海外ホテルでは貴重品を預かるサービスがある

・セーフティーボックス:楽天市場

 海外のホテルでチェックインを済ませると とりあえず一段落できます。その後、外出をする予定でいるなら所持している貴重品を・・

セーフティボックスに入れて保管します

 せっかく楽しい旅行なのに、ビデオカメラ、パスポートなどを紛失・盗難されてしまうと予定が狂ってしまいます。

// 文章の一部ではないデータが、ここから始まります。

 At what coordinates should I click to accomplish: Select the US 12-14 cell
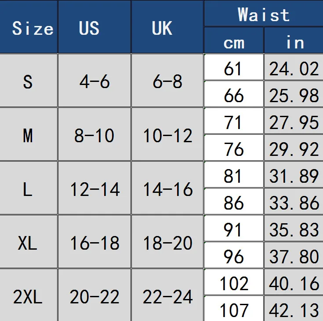(x=94, y=189)
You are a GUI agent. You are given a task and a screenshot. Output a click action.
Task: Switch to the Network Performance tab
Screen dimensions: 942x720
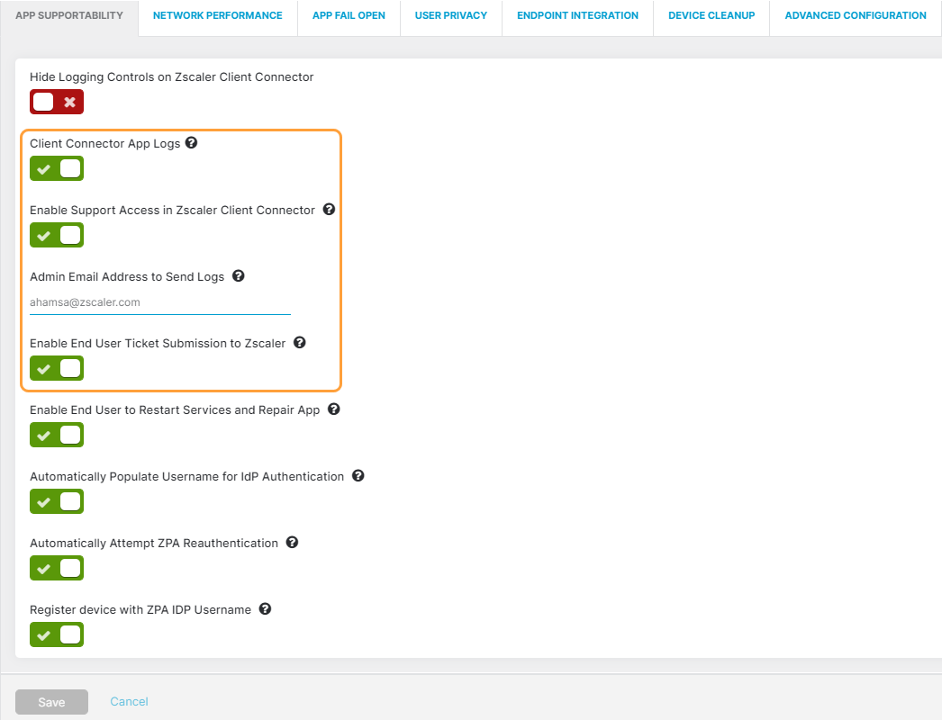[217, 15]
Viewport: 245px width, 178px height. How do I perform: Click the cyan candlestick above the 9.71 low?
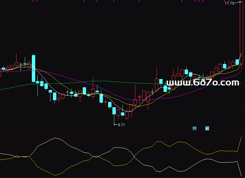pos(114,111)
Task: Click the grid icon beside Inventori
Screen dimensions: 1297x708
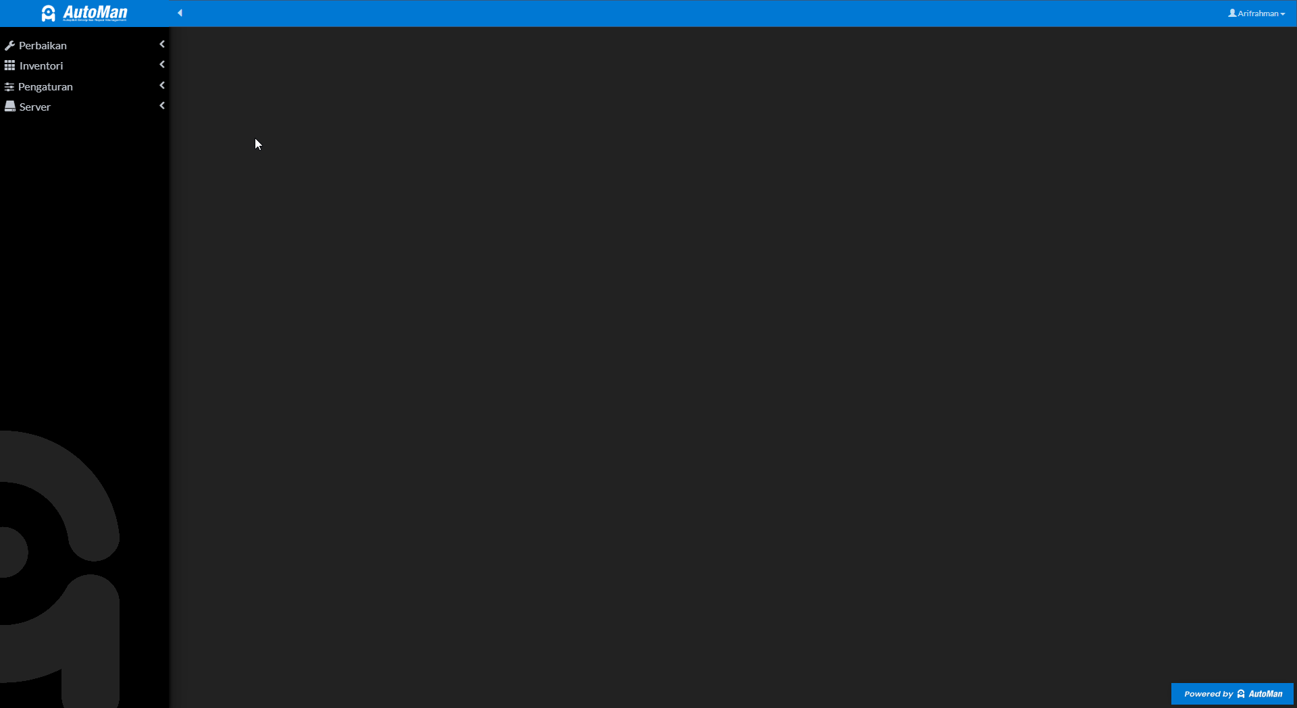Action: point(9,65)
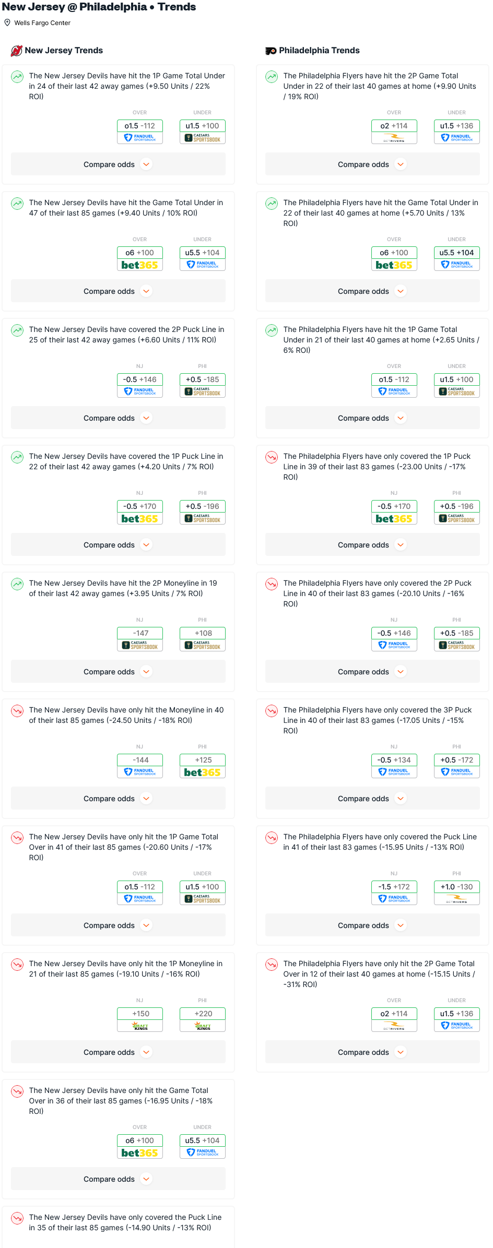Viewport: 493px width, 1248px height.
Task: Select FanDuel -1.5 +172 NJ puck line
Action: tap(394, 893)
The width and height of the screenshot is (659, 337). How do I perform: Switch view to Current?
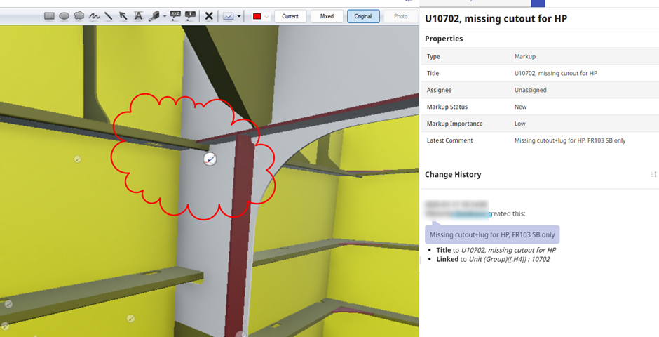tap(290, 16)
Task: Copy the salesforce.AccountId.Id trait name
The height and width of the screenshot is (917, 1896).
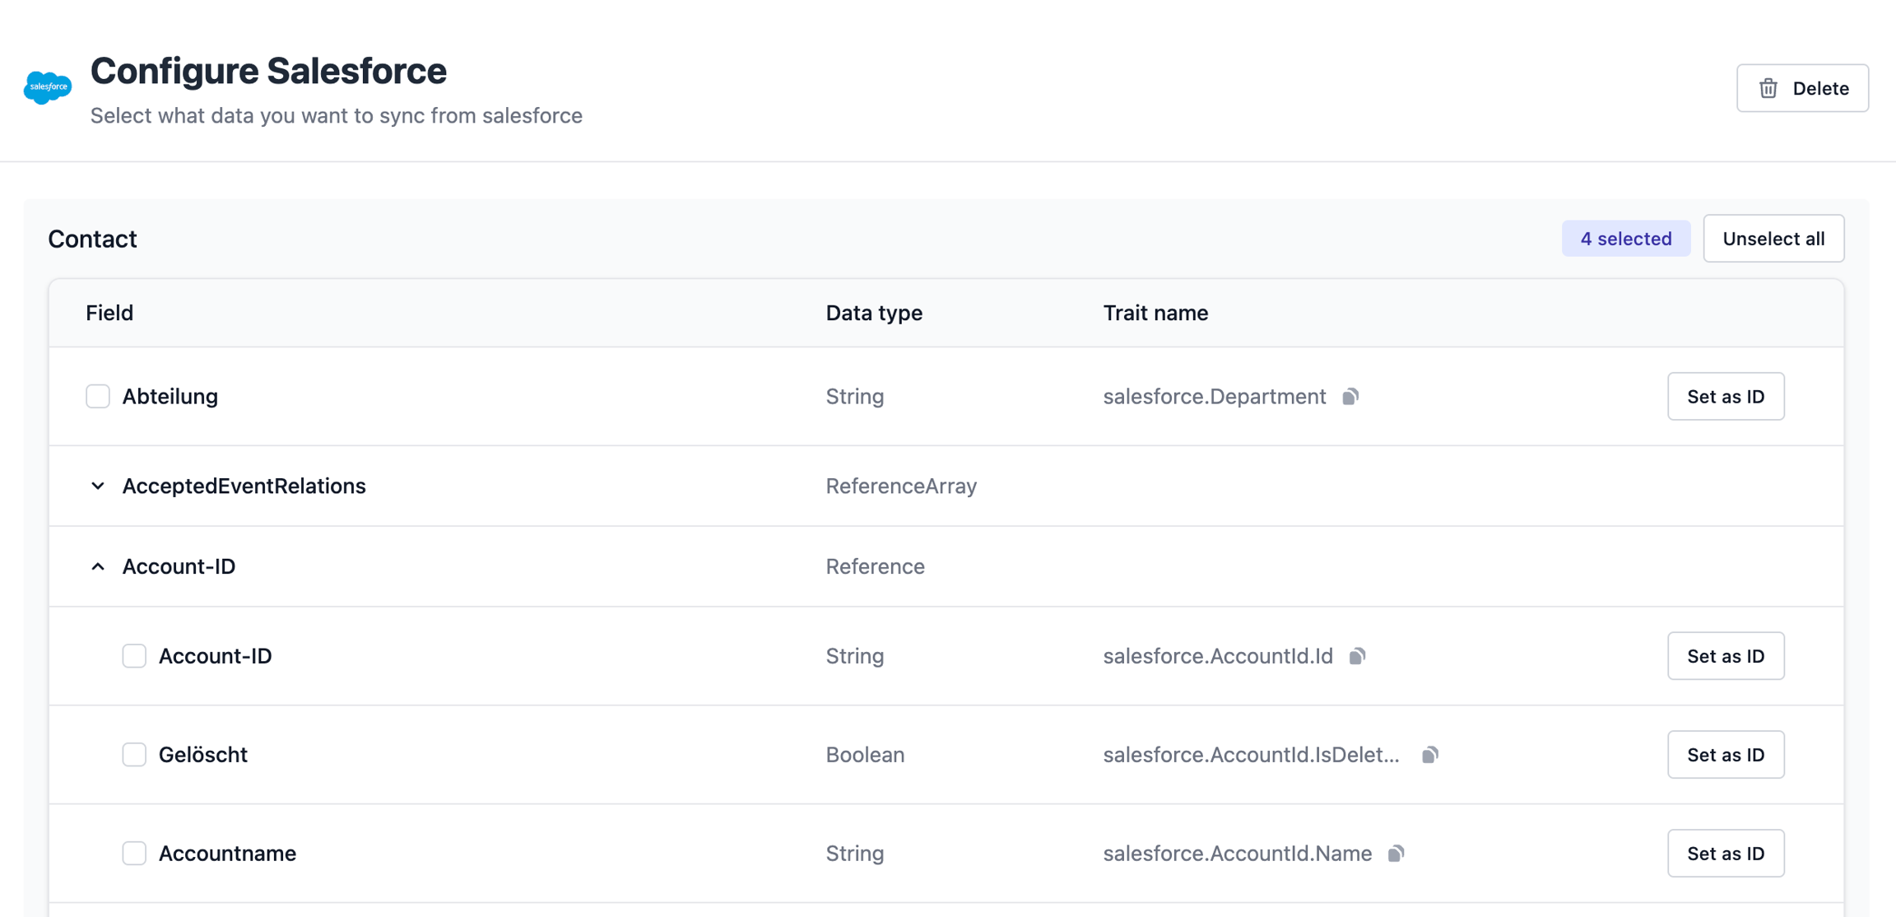Action: [1357, 656]
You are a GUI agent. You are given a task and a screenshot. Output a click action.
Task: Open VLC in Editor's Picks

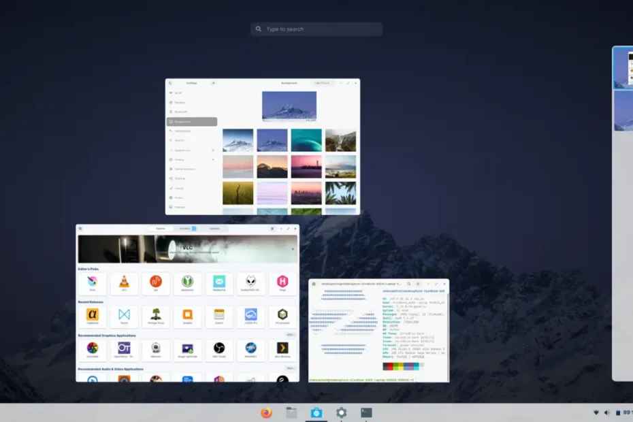click(x=124, y=283)
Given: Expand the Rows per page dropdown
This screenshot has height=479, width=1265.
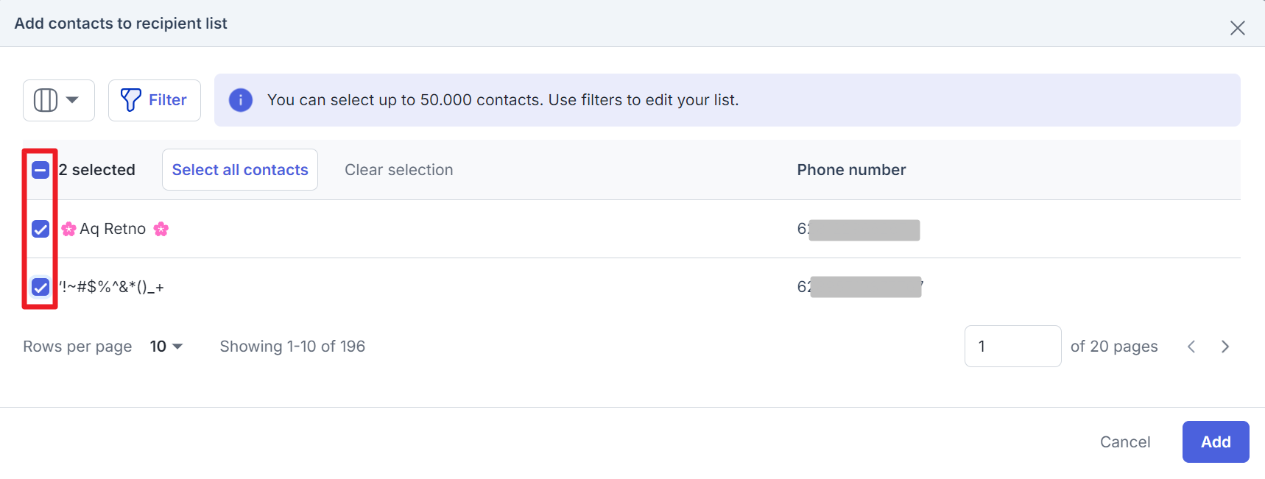Looking at the screenshot, I should tap(166, 347).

そんなトラブルを避けるために、事前に貴重品を金庫に入れておきます。

 利用できるセーフティボックスは、こんなタイプであるはずです。

POINT
  • 各部屋に設置されている「Inroom Safe:ミニ金庫」

  • フロントの奥に設置されている貸金庫

 金庫の場所やサイズはホテルにより様々ですが、ホテル滞在中に利用できる「貴重品を入れておくボックス」のことをセーフティボックス(またはセキュリティーボックス)と言っています。

セーフティーボックス内へ入れるもの

セーフティーボックスの使い方 内へ入れるもの:貴重品とは

 まず、セーフティーボックスに入れるものは、このようなものであるはずです。

POINT
  • パスポート

  • 手持ちでは多すぎる現金

  • 航空券

 近場の買い物へ出るときには、アクセサリーなどの貴金属・カメラ・スマホを入れる事もあるはずです。手持ちでは多すぎる現金は保管しておき、その都度 少額を持って出るようにします。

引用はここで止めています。